Smartphones running Windows Phone 7 may not be on sale yet, but that hasn’t stopped Microsoft from announcing another mobile platform that will be in the shops before then.

It’s called ‘Kin’ (yes, we’ve heard all the jokes by now) and there are two models — the Kin One and Kin Two. Both have two-part designs with slide-out Qwerty keyboards, but different shapes — the Kin One is a vertical slider that looks a bit like a squat Palm Pre, while the Kin Two has a more traditional horizontal sliding case. Both devices are manufactured by Sharp.

According to Microsoft, Kin is a smartphone for “generation upload”, which apparently means younger users who like to keep in touch with friends via social networking services and shared multimedia.

To that end, the Kin home screen consists of a Windows Phone 7-like tiled interface called ‘Loop’ that aggregates text messages, emails and social network updates from your friends. And by ‘friends’, Microsoft means any online contacts, but built-in support for friend categories means that you can segregate real life friends from Facebook acquaintances, and so on.

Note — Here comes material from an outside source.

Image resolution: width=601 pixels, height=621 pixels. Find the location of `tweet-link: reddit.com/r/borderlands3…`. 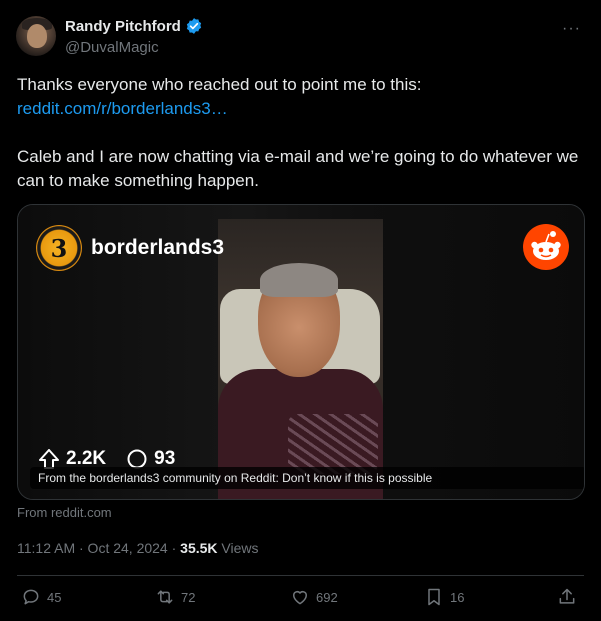

tweet-link: reddit.com/r/borderlands3… is located at coordinates (122, 108).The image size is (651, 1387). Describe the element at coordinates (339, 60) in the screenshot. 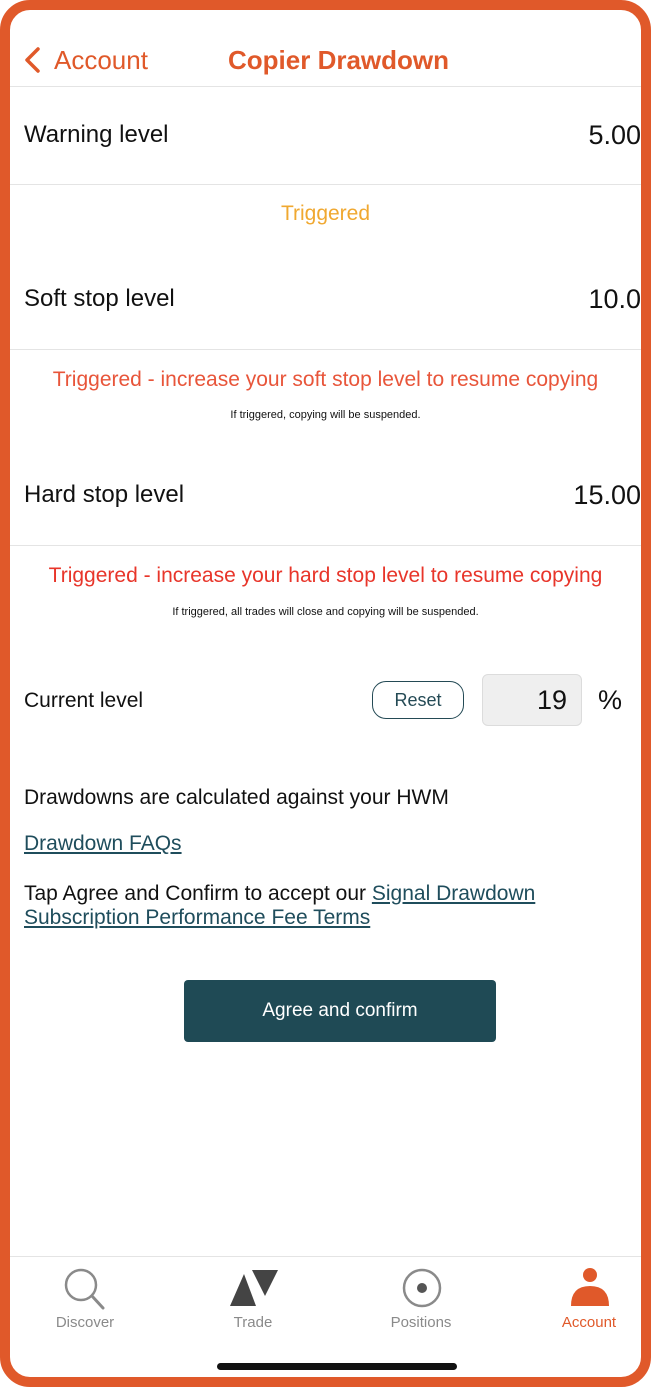

I see `page-title: Copier Drawdown` at that location.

In addition to Loop, the other key feature to Kin is the ‘Spot’ (no, not that one) — a green dot that sits at the bottom the screen for everything you do. Anything dragged to this screen — images, messages, web sites — is stacked and can be pushed out in one go to your friends by whatever contacts methods you have for them.

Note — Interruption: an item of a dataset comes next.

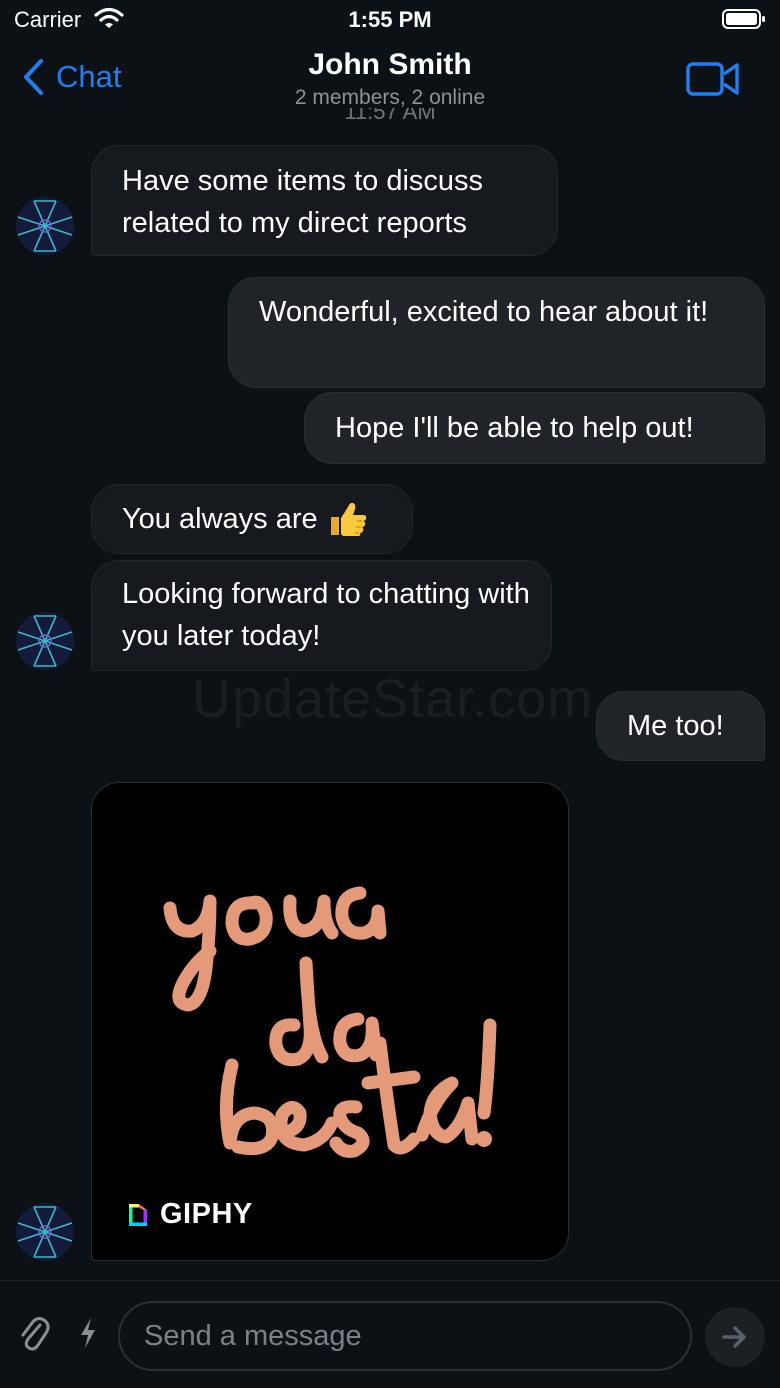 This screenshot has height=1388, width=780. Describe the element at coordinates (713, 79) in the screenshot. I see `video-call-button` at that location.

At the launch presentation, Microsoft also reckoned that getting photos off phones was a big problem for many people — though we can’t see “generation upload” worrying about it. Its solution is an automatic cloud-based service called Kin Studio that tracks your activities via your geotagged photos. This presents a timeline that shows your snaps along with location data, as a kind of photo journal cum Flickr account — a neat idea for anyone that can’t otherwise be bothered to deal with a photo-archiving site manually.

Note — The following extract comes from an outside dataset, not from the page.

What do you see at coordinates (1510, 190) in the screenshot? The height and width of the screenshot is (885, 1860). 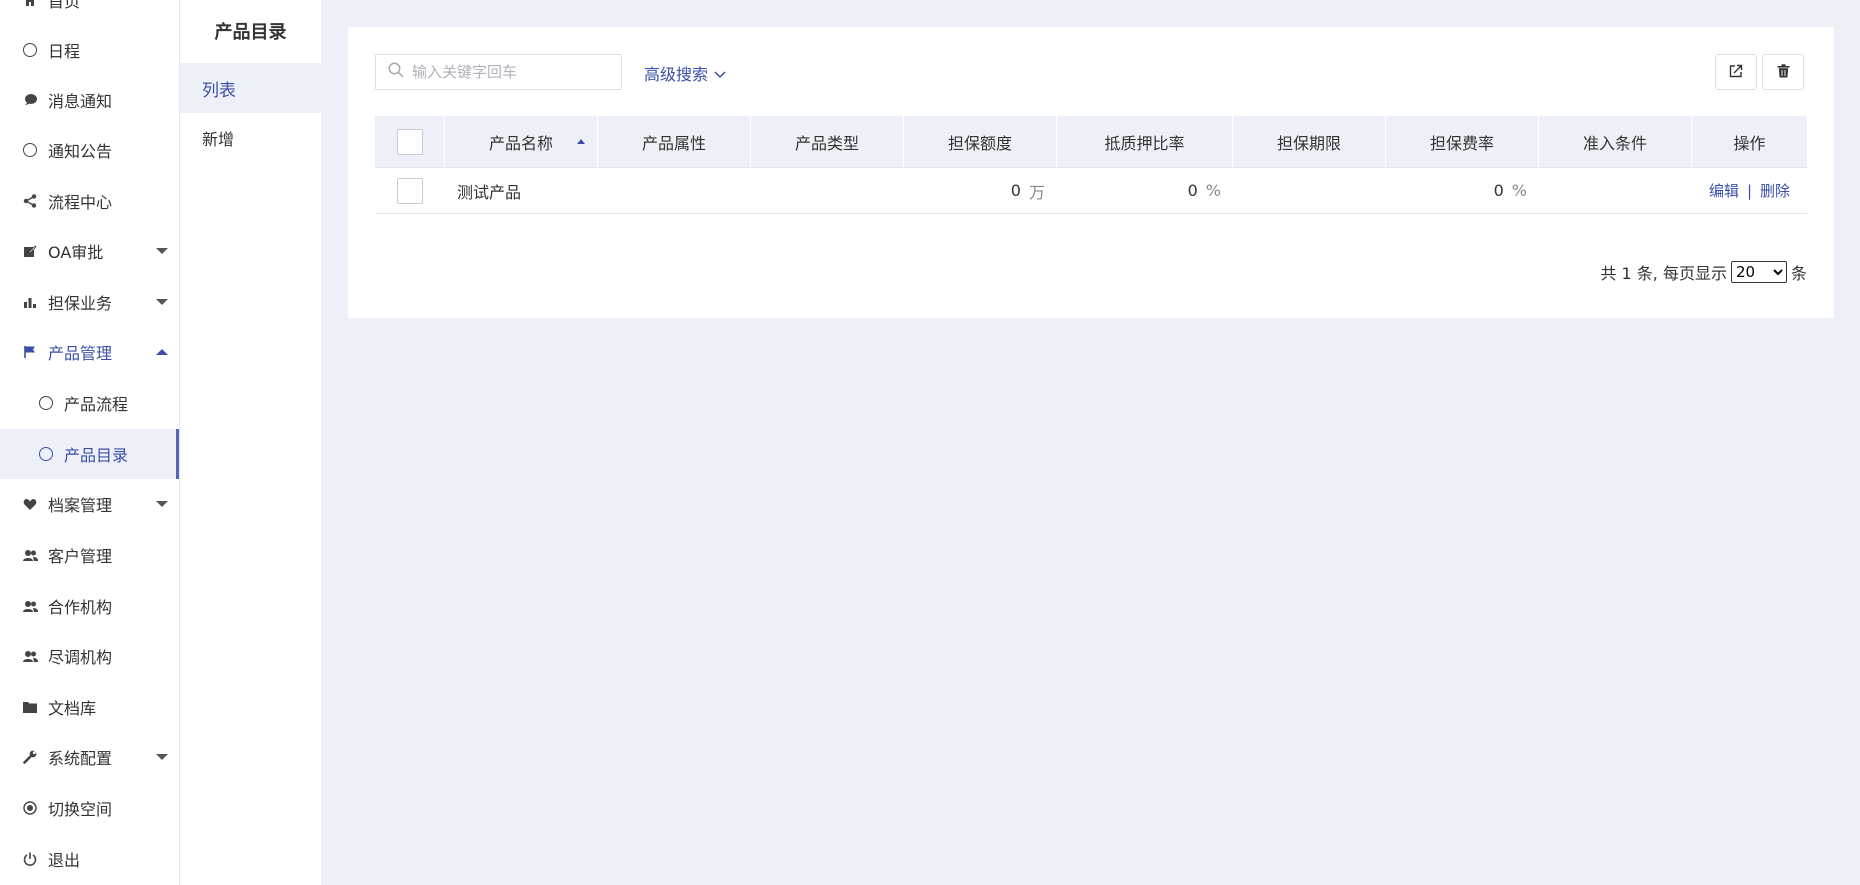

Although the UI shows clear influences from Windows Phone 7, it’s not clear if Kin runs Windows Phone 7 or some other incompatible variant — one report reckons that the operating system is purpose-built and based on Silverlight. Regardless, Kin isn’t a smartphone in the strictest sense but more of a mobile messaging device, much like the Sidekick (although hopefully Microsoft will do a better job of managing the cloud-based backups).

Here are a couple of hands-on videos:

The Kin One and Kin Two will launch in the US in May and in the UK, with Vodafone, later this year. There’s no word on pricing yet, or exact specifications, but you can see more information about both models at the official Kin site.